### [EXCERPTED TEXT]
Since astronomers know how bright the nova should be, they can calculate
how far away it is.
As yet, novae have not really been observed at gamma-ray energies. With
the launch of Integral next week, that could well change. “Some of the
radioactive elements we think are created by novae, give out gamma rays.
It would be good to use Integral to attempt their detection, testing out
our ideas”, says Hernanz.
In the meantime, Hernanz has XMM-Newton data for another nova that
she is currently analysing. Talking about her work, Fred Jansen,
XMM-Newton’s Project Scientist says, “Work of this quality proves that
XMM-Newton is doing what it should be doing, pushing the limits of X-ray
astronomy and making new discoveries possible.”
Note to editors
The result is published today in Science. The authors are Dr. Margarida
Hernanz and Dr. Gloria Sala from Institut de Ciencies de l’Espai (CSIC)
and Institut d’Estudis Espacials de Catalunya (IEEC), Spain.
XMM-Newton
XMM-Newton can detect more X-ray sources than any previous satellite and
is helping to solve many cosmic mysteries of the violent Universe, from
black holes to the formation of galaxies. It was launched on 10
December 1999, using an Ariane-5 rocket from French Guiana. It is
expected to return data for a decade. XMM-Newton’s high-tech design
uses over 170 wafer-thin cylindrical mirrors spread over three
telescopes. Its orbit takes it almost a third of the way to the Moon, so
that astronomers can enjoy long, uninterrupted views of celestial
objects.

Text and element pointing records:
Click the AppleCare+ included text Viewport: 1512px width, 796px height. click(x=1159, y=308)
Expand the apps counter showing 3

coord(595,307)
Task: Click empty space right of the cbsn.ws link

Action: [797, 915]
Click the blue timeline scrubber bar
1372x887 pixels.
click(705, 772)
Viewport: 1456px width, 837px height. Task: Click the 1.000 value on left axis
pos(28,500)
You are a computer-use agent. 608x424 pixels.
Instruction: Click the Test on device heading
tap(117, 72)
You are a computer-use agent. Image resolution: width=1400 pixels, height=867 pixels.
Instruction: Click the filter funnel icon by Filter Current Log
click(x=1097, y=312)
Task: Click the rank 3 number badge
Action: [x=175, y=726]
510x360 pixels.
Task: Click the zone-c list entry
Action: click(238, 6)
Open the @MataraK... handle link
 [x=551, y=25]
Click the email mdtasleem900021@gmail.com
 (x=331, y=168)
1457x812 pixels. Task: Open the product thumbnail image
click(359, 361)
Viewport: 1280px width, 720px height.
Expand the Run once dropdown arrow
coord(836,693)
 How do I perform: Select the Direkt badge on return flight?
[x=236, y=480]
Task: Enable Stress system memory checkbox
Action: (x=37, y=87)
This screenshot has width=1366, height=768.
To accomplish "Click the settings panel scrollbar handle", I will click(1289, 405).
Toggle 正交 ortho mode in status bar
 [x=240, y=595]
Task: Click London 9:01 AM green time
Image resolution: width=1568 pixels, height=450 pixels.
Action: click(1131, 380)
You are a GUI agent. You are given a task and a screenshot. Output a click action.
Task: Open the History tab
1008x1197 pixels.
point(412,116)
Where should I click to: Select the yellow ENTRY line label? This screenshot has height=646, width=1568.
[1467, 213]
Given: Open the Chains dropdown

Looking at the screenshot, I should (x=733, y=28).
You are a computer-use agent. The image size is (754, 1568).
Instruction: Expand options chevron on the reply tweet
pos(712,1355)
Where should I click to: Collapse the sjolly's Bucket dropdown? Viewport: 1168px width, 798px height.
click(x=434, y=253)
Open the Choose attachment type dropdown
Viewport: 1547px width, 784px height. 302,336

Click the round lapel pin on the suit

### [DIRECTIONS]
1: Reproduce the part of the XMM-Newton text starting with "Note to editors" and going on through "de l’Espai (CSIC)".
2: Translate this sentence from the XMM-Newton text into Spanish: "As yet, novae have not really been observed at gamma-ray energies."

### [EXPECTED ANSWERS]
1:
Note to editors
The result is published today in Science. The authors are Dr. Margarida
Hernanz and Dr. Gloria Sala from Institut de Ciencies de l’Espai (CSIC)

2: Hasta ahora, las novas no se han observado realmente en energías de rayos gamma.